Mental illness in school: What can teachers do?

A high school teacher might see eight to 30 students a day with serious mental health issues such as bipolar disorder, depression and anxiety, writes Michael Goldstein on FutureEd. The teacher doesn’t necessarily know who’s headed for trouble and who’s just struggling with “normal adolescent angst.”

Many teachers try to support and engage distressed students, he writes. They praise what ever they can. They reach out. “Hey you seem down, do you want to talk about it?”

A teacher might mentor one, two or three students in a given year, he writes, but eager rookies don’t know what to say and experienced teachers probably have been “burned or disappointed multiple times in their careers.”

Students who are distressed, but not disruptive, may “fly under the radar,” Goldstein writes. Teachers often refer a troubled student for counseling, but there may be no counseling slots or no parental permission.

If the student does receive counselor, the teacher typically “receives no update from the counselor, because of arguably misguided views on privacy.”

Finally, counseling may not help.

Counseling isn’t magic even when done by the best in the field, and the counseling skill found in schools is wildly uneven; often teachers do not see changes in student behavior, and lose faith in the school’s counselors. Other times, the school claims to have programs—small “Advisory Groups” for example, where teachers could help distressed students—but most teachers find these programs uneven, and they’re not meant to provide clinical help.
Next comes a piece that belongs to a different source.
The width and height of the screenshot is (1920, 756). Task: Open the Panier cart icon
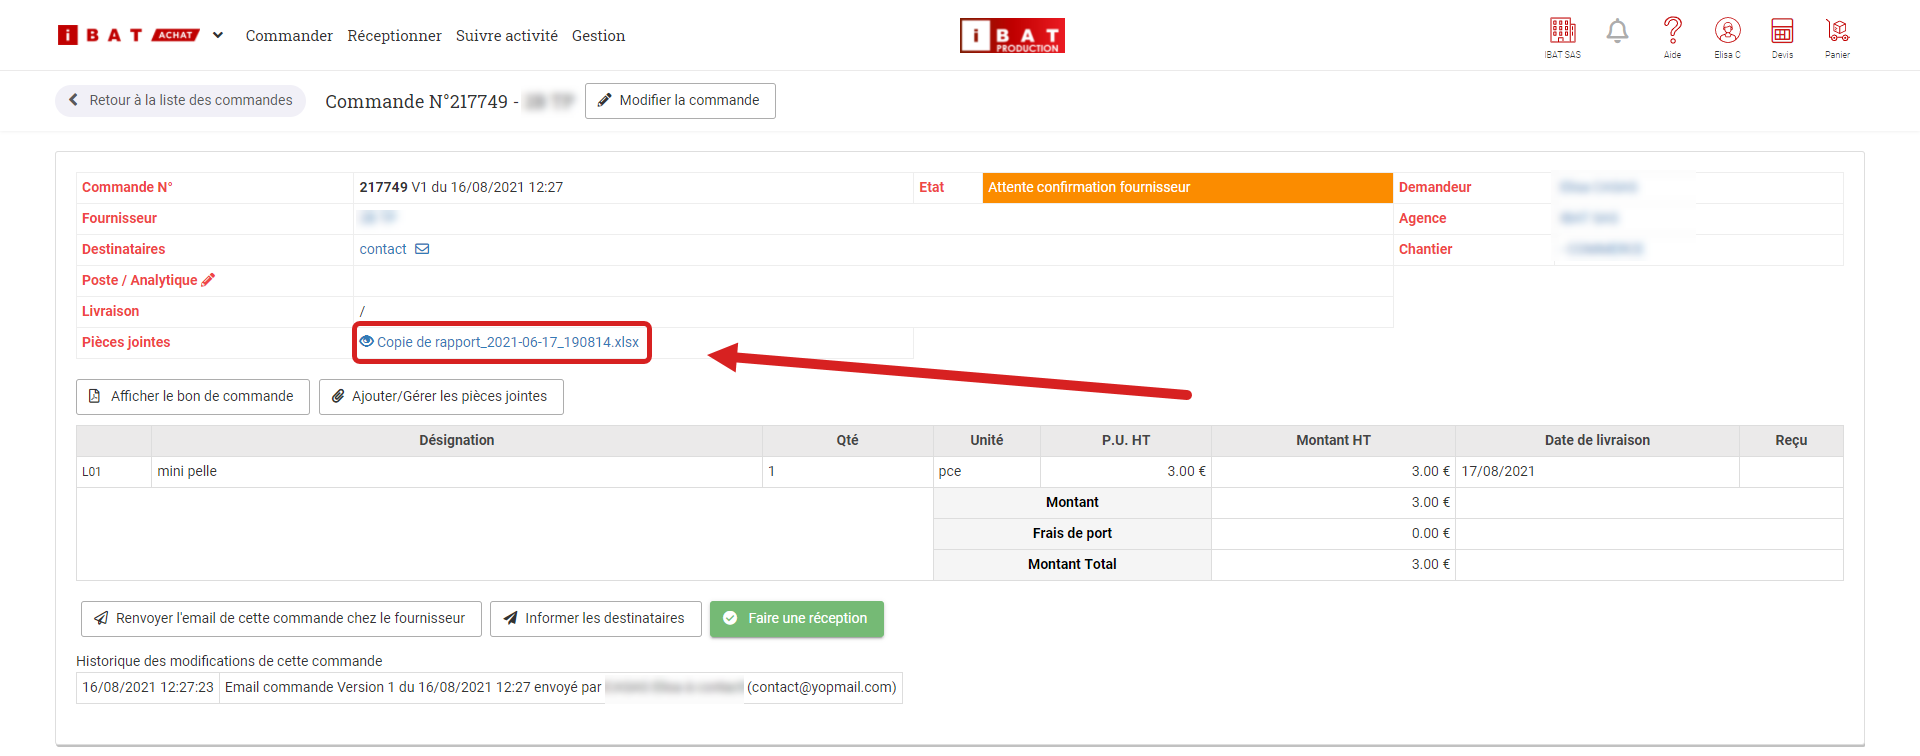1837,32
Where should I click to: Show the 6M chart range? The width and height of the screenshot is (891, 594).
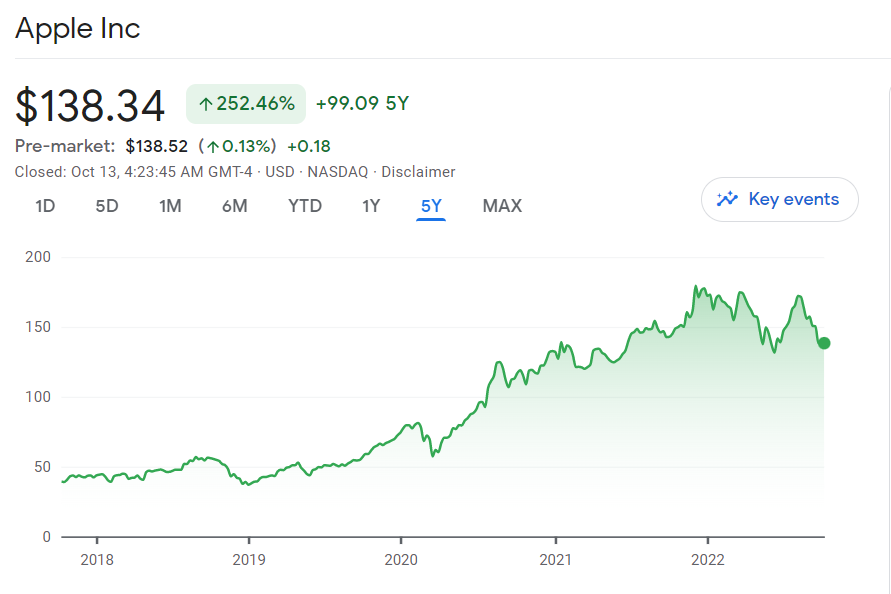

Some private schools provide excellent mental health services, he writes. “But suburban public schools typically have a more modest set-up, and high-poverty schools tend to have even less.”

Goldstein, a FutureEd senior fellow is the founder of Boston’s Match Education.

Two years after Columbine, my daughter interned in the school violence office of the California Department of Education. She put information on counseling and other violence prevention programs on the web site, with information on how to get grants to pay for it. Then she was asked to report on the efficacy of the various violence prevention programs. She found no evidence any of the programs were effective — or ineffective — in preventing violence. The research hadn’t been done or hadn’t produced useful results.

Anthony Borges, 15, who was shot five times while shielding his Douglas High classmates, is suing the counselors who treated Nikolas Cruz, reports BuzzFeed News.

Borges, who’s credited with saving 20 students by barring a classroom door, is out of the hospital, in a wheelchair. His family also plans to sue the school district (and a host of others) for negligence.